Elle se remémorera également ses copines mortes de trouille à l’assurage et complètement gelées, aux spindrifts qui vous glacent les yeux, à l’humidité dont témoignent ses vêtements puis aux derniers instants qu’elle vient de vivre pour franchir le dernier rempart qui lui défendait l’accès au ”graal,” énormes corniches surplombantes qui lui barraient alors le chemin du sommet.

Soixante mètres plus bas, ses copines suivent à corde tendue, entre elles, pas un point d’assurance, rien, zéro… « Ne pas mettre tout le monde en bas » avait-elle gardé à l’esprit durant ces longues minutes…
Finalement la déception relative et de courte durée d’un sommet tout plat, s’était rapidement transformée en : « Eh ben… Je ne l’aurais pas volé celui là ! »



… Poser les pieds à plat, lâcher les piolets, assurer en n’ayant qu’à reculer, marcher simplement, se désencorder, manger, s’embrasser, savourer… Le sommet lui apparaît alors vaste, beau, désert, grandiose, magique, incroyable… « Wahou ! »
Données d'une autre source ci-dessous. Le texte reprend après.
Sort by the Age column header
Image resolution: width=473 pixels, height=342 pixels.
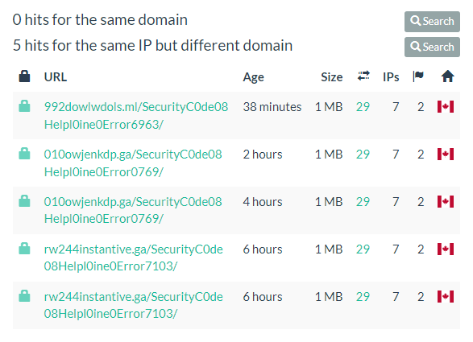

Le ciel finalement complètement dégagé, les lumières de fin de journée enveloppent le champignon de givre qui recouvre l’abri sommital, seul point de repère, seule trace humaine en cet endroit balayé dans des conditions souvent si inhospitalières.


Spectacle délicieux qui s’offre alors. Les derniers rayons de soleil se reflètent sur les lacs et les fjords scintillants, si proches et si loin à la fois… Devant, la pente est douce, peu inclinée, inondée de lumière aux milles couleurs, descendant peu à peu jusqu’à se retrouver les pieds dans l’eau… Elle plonge tranquillement, progressivement, comme si de rien n’était, et va noyer son dernier relief dans la mer…

Une colline, vous dis-je… Une colline qui semble ne pas se soucier que sur son versant opposé, on y vit l’aventure, la vraie… 

Sacré Ben ! C’est sans aucun doute la première fois que la petite alpiniste, que je suis, aura ressenti une telle émotion au sommet… d’une colline !

Magique Ben Nevis !


20 février 2018. Premier jour au sommet du Ben Nevis après l’ascension de « Point Five Gully » en bien mauvaise condition, en compagnie de Nadia & Nadiuska.